To clarify possible interaction between the ventral hippocampal cannabinoid CB2 receptors and the cholinergic system in control of the memory process, the effects of cannabinoid and acetylcholine receptor agents on memory consolidation have been investigated in mice. Animals implanted with bilateral cannulas at the CA3 region of the ventral hippocampus and microinjected with scopolamine and cannabinergic agents. These animals were tested using a one-trial step-down inhibitory avoidance task. The results indicated impairment of memory consolidation by posttraining intra-CA3 microinjection of scopolamine (1 and 2 µg/mouse).
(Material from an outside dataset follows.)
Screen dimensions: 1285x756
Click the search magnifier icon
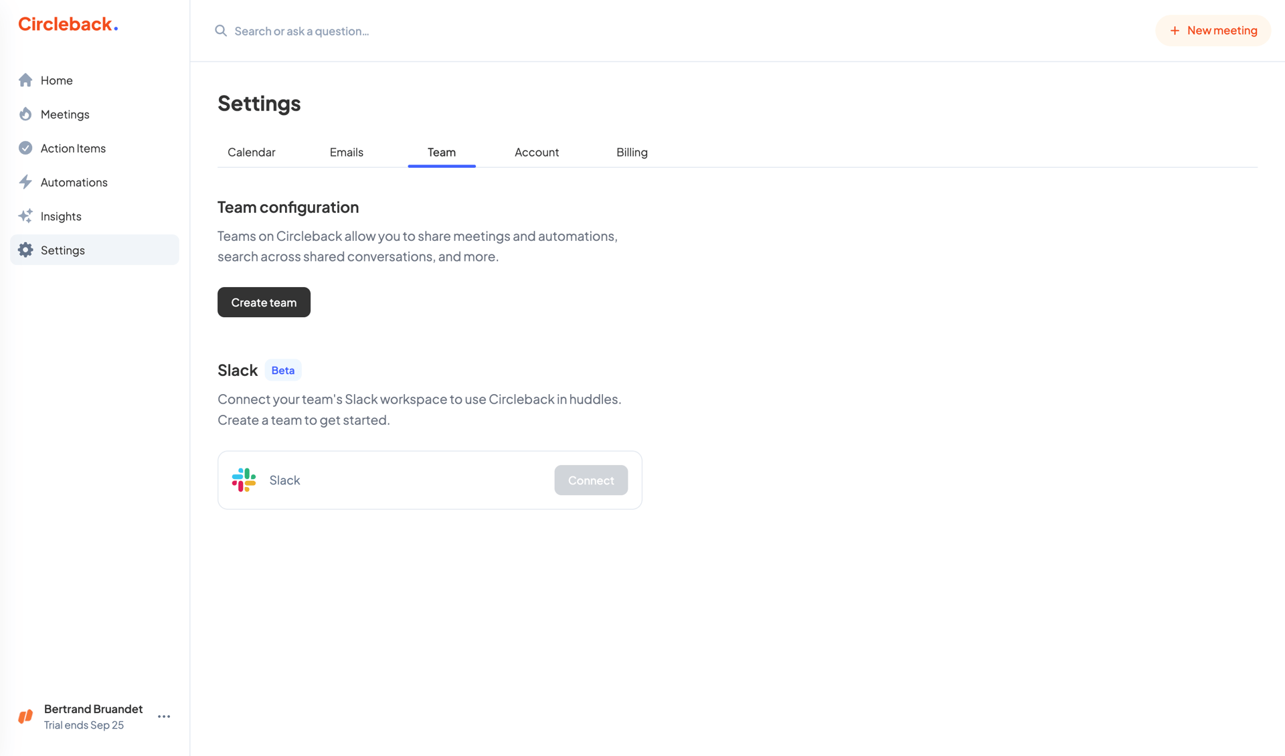coord(220,31)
Nevertheless, coinjection of various doses of scopolamine (0.01, 1 and 2 µg/mouse) with an ineffective dose of AM630 (1 µg/mouse) or GP1a (1 µg/mouse) did not show any significant effect on deficiency of memory consolidation produced by scopolamine. Posttraining application of cannabinoid CB2 receptor antagonist, AM630 (1, 10 and 100 µg/mouse; intra-CA3) alone had no significant influence on memory performance, but its coinjection with significant dose of scopolamine (1 µg/mouse) decreased memory consolidation. Moreover, posttraining injection of GP1a, cannabinoid CB2 receptor agonist, (10 and 100 µg/mouse; intra-CA3) decreased memory consolidation. Posttraining coadministration of diverse doses of GP1a (1, 10 and 100 µg/mouse; intra-CA3) with an effective dose of scopolamine (1 µg/mouse) meaningfully increased deficiency of memory consolidation produced by GP1a (100 µg/mouse). In addition, all drugs had no significant effect on locomotion. Consequently, these results propose that a probable interaction between the CA3 cannabinoid CB2 receptors and muscarinic acetylcholine receptors (mAChR) modulates memory consolidation process in mice.